Time’s Philip Elliott wondered the same thing earlier this week:
But the bigger fight in 2018 is unlikely to be a carbon copy of what narrowly happened in Appalachia for a number of reasons. For one, Democrats avoided a messy primary fight in picking Lamb, a Marine veteran who secured the nomination by winning over 319 Democrats’ backing in a high school gym filled with 554 activists back in November. In other scenarios, an energized activist base on the Left — populated by newcomers to the process who demand ideological purity — may have prevented Lamb from winning the nomination had there been a real contest. In recent weeks, more than a few progressive activists grumbled that whether Lamb won or lost, another white male who wasn’t a full-throated supporter of abortion rights would represent the district. (Lamb said he supported abortion rights but was personally opposed to the legal procedure, a stance that matches Democrats’ 2016 VP nominee Tim Kaine. Republicans called Lamb’s position “pro-life-ish.”)
At the same time, Lamb steadfastly avoided nationalizing the race and brushed off most questions about Trump. While liberals are largely united in their disdain of the President, Lamb gamely avoided moving him to center stage. Many of the loudest voices on the Left have tried to cast 2018 as a referendum on Republicans’ national agenda. Instead, Lamb kept the focus at home and talked about policy areas that matched the voters. …
Former Congressman Rahm Emanuel — now the Mayor of Chicago — was the master at this when he ran the Democrats’ campaign committee in 2006. He sought out candidates who were tailored to the districts, even if they were afield from party orthodoxy on issues such as guns, abortion and unions. Democrats netted 30 seats that year, enough to elevate Nancy Pelosi to the House Speaker role. The price to pay was a caucus with moderates known as Blue Dogs. (Most of them are now gone.)

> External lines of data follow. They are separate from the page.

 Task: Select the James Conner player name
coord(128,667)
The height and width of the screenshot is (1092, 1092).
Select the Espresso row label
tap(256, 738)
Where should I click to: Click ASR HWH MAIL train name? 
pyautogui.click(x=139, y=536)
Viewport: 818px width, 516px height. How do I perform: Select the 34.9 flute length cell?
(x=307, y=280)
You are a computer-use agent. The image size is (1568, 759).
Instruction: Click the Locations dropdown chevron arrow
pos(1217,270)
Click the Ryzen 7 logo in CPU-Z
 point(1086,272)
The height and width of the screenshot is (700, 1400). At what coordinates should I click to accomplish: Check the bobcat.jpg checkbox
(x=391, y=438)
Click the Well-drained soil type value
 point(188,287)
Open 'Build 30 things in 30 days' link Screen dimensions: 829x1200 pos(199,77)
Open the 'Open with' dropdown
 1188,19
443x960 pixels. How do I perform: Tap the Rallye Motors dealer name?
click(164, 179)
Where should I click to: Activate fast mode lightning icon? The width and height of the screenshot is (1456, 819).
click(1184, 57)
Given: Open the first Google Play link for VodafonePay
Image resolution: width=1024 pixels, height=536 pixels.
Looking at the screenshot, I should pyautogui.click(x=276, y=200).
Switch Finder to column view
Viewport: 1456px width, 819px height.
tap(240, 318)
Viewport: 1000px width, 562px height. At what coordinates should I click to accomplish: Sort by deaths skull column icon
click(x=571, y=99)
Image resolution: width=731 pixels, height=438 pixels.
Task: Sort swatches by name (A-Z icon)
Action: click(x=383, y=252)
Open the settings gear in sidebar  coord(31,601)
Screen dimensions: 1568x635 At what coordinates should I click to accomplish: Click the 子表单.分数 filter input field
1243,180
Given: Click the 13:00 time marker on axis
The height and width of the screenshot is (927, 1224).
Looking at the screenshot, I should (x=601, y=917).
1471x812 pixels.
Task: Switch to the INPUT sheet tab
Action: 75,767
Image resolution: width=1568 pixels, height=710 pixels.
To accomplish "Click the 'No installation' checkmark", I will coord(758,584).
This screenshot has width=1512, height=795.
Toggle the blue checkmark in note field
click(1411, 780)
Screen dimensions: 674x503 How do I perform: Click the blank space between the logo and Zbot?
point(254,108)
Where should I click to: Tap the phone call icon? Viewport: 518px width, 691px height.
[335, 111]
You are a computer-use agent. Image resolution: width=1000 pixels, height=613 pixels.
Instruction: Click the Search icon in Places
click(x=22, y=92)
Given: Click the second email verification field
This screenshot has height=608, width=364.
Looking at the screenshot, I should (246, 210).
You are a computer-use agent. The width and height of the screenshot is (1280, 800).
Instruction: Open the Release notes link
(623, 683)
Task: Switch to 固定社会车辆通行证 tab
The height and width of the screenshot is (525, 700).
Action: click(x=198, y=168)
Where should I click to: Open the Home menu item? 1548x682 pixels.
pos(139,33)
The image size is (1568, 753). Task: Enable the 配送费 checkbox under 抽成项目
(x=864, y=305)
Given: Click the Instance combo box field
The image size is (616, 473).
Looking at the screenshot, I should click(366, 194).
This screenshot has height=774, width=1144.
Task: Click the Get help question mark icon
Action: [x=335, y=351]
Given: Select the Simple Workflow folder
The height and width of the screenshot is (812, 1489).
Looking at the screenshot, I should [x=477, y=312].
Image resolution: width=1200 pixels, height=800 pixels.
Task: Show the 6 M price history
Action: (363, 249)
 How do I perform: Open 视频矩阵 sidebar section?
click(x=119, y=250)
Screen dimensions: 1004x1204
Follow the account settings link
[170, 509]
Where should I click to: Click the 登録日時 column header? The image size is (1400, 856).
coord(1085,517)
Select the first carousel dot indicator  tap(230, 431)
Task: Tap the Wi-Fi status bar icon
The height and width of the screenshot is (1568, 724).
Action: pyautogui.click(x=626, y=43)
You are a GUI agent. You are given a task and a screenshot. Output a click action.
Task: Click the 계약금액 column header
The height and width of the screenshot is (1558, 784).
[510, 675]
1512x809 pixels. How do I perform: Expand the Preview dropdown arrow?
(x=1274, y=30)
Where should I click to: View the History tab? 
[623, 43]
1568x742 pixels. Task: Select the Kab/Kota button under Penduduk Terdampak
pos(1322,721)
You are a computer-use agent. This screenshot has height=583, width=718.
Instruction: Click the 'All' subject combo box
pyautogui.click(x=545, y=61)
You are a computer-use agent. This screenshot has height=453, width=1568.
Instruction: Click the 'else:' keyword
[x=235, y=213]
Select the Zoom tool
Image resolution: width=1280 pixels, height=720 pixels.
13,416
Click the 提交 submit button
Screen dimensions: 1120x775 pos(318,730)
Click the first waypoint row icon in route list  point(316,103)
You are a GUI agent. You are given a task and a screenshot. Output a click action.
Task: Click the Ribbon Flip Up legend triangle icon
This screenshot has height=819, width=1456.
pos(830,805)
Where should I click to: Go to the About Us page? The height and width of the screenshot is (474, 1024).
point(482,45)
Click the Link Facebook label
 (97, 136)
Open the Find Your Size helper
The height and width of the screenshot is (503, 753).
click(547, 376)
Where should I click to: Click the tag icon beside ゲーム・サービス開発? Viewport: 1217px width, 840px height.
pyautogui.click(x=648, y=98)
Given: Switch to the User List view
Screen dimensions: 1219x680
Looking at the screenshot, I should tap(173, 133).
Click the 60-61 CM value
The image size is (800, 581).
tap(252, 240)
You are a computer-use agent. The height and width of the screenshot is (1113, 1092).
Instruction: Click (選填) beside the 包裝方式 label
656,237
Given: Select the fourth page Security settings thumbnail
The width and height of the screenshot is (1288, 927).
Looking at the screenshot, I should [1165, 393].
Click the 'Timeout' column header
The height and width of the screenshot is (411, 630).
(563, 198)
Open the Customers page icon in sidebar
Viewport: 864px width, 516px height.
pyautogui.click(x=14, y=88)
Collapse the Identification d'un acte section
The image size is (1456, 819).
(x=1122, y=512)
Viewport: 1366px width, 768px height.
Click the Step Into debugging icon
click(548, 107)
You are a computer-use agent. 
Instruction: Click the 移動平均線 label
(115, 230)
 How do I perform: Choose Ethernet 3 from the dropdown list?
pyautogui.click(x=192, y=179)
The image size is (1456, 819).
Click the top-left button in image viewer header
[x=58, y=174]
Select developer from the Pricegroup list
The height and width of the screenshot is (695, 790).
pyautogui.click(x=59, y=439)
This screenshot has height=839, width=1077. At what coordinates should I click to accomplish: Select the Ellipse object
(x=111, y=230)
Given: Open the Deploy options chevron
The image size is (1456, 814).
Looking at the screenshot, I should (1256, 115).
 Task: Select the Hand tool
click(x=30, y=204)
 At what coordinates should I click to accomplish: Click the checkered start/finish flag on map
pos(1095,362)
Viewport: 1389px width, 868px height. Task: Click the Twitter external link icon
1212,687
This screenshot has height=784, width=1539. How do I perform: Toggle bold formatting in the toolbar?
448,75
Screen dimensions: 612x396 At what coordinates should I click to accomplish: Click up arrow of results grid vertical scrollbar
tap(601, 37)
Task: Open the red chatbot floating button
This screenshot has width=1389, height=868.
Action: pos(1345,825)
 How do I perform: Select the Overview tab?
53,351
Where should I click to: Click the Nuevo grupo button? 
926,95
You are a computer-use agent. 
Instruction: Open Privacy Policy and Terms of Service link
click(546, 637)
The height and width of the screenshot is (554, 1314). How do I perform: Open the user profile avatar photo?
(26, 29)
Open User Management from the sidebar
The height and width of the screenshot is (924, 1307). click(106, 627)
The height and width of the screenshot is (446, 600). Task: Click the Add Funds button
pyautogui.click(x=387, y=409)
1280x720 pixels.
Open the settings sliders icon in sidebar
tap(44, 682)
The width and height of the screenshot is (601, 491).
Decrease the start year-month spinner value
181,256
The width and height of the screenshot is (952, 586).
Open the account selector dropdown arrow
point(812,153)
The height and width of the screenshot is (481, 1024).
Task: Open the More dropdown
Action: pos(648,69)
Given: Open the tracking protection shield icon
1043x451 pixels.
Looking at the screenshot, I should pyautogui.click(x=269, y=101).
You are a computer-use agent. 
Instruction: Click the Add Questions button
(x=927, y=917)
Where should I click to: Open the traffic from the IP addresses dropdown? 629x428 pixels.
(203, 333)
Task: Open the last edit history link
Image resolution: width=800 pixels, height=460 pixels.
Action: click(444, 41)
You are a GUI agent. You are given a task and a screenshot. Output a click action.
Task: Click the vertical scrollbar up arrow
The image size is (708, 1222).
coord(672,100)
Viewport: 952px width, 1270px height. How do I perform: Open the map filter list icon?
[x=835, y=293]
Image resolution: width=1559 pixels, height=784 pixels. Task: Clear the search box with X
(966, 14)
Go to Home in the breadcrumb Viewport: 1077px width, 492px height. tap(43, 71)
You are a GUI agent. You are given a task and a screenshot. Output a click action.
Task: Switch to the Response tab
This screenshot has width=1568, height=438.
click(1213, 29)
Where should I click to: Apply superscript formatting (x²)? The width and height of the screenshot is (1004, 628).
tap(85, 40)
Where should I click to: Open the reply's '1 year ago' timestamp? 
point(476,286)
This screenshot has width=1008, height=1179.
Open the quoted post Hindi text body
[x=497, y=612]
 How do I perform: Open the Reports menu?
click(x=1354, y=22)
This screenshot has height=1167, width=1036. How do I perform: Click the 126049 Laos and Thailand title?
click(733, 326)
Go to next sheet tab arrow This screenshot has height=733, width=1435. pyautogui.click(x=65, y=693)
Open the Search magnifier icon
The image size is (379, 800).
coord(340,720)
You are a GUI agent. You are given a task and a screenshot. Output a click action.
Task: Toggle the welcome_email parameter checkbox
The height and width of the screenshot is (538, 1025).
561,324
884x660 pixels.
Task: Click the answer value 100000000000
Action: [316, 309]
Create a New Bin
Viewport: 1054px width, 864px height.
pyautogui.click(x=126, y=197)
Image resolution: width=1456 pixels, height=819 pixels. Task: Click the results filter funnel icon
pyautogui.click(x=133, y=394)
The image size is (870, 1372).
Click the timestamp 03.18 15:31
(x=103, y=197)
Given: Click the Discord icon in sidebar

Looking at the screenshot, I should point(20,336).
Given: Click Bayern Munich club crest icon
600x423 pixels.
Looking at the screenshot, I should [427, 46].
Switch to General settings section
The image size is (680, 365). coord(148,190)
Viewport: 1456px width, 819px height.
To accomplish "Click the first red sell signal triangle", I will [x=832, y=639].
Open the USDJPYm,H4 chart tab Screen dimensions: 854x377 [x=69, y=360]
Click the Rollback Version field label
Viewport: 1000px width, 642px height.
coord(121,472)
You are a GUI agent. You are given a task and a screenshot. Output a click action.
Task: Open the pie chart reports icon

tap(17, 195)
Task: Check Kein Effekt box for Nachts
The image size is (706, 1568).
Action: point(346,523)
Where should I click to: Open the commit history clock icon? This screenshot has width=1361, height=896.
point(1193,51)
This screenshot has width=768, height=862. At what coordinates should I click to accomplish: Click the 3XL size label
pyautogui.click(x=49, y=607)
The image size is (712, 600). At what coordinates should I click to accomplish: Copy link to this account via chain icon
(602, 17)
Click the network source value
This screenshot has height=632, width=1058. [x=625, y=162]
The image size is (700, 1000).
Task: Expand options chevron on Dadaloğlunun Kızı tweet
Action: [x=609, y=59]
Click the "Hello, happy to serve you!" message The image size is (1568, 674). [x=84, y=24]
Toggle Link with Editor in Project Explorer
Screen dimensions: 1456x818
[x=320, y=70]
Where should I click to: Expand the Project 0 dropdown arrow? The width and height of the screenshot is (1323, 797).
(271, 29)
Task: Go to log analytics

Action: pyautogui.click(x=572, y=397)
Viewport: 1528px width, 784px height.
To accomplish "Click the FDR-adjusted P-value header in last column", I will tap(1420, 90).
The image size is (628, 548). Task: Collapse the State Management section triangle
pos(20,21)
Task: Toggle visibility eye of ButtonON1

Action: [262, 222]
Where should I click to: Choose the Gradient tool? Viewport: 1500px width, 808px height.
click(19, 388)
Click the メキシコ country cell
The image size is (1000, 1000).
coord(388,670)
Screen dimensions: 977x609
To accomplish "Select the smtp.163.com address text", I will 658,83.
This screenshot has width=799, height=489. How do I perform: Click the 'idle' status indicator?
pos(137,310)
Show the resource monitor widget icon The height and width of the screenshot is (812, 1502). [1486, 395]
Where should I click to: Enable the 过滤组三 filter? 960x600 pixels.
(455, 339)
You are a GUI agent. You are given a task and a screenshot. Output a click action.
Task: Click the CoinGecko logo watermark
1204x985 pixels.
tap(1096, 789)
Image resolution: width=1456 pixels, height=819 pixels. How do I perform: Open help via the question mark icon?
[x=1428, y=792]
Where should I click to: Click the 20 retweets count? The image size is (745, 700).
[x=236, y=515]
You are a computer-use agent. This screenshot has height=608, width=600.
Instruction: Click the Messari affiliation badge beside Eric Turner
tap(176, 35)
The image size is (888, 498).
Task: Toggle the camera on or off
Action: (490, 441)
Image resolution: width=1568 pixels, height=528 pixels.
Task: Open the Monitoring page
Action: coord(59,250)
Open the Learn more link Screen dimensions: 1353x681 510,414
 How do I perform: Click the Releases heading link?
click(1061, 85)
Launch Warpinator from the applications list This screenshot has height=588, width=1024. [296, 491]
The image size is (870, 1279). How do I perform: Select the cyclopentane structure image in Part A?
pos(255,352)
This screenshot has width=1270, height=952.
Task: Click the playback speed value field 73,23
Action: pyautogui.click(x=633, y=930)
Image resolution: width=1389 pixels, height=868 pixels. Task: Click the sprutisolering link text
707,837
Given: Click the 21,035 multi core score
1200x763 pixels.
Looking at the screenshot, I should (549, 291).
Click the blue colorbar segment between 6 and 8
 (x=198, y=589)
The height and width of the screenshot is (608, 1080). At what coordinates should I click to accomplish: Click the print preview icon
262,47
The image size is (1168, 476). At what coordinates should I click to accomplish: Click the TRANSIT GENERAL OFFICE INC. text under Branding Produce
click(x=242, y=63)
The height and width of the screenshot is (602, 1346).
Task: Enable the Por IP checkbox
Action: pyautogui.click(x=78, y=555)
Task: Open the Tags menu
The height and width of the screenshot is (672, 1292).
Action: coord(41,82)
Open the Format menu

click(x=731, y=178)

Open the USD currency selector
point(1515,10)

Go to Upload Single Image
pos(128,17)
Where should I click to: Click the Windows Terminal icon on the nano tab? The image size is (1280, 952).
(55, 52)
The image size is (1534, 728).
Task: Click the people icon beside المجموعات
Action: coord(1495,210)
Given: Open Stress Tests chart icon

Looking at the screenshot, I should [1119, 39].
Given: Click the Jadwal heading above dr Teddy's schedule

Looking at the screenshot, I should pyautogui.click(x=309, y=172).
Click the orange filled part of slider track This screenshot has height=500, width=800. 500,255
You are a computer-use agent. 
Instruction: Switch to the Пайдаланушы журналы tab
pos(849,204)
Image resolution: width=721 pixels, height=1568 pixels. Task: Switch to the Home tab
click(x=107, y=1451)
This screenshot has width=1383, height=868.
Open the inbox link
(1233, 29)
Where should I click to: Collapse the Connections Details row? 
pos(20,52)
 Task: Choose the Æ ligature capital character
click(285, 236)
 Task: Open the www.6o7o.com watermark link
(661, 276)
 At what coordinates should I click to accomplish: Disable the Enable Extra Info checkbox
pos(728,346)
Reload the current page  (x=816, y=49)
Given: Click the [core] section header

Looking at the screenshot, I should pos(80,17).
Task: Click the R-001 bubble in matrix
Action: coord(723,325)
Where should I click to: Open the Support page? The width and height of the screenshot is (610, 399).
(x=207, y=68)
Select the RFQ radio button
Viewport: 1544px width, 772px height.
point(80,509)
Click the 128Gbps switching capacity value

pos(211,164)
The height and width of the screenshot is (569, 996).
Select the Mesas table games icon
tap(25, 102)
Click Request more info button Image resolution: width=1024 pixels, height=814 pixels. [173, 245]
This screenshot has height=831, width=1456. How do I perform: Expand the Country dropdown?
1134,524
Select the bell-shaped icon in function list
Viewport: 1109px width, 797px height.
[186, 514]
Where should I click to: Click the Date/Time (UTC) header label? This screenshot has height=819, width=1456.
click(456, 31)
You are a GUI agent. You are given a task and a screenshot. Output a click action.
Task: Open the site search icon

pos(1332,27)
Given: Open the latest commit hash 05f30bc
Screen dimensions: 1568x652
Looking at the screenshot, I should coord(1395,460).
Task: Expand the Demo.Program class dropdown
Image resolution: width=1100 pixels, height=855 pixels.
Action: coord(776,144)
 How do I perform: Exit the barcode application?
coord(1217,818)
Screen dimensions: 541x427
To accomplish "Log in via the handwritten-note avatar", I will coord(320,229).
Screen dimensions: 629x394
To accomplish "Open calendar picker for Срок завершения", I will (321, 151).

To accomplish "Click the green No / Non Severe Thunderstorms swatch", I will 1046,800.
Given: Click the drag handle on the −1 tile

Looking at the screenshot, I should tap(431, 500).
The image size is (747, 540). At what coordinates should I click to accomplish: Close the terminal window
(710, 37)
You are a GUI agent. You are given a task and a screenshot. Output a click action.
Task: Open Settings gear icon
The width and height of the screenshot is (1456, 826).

But the Emanuel approach is not in favor among the activists who are demanding purity. Need proof? The California Democratic Party declined to endorse Sen. Dianne Feinstein’s bid for a sixth term because she’s seen as too centrist. She is likely to face another Democrat, state Senate President Kevin de León, in a head-to-head race this November.
They might still stumble into a majority while waging this civil war. The margin is now down to 23 seats, the new Pennsylvania map may give them three to five more seats, and first-term presidents generally do poorly in midterms. While the RNC is vastly outperforming the DNC, Republican incumbents have fallen behind on fundraising. It’s not looking good for the GOP, but if Democrats can’t figure out how Lamb won, they could well end up snatching defeat from the jaws of victory yet again under Nancy Pelosi’s leadership.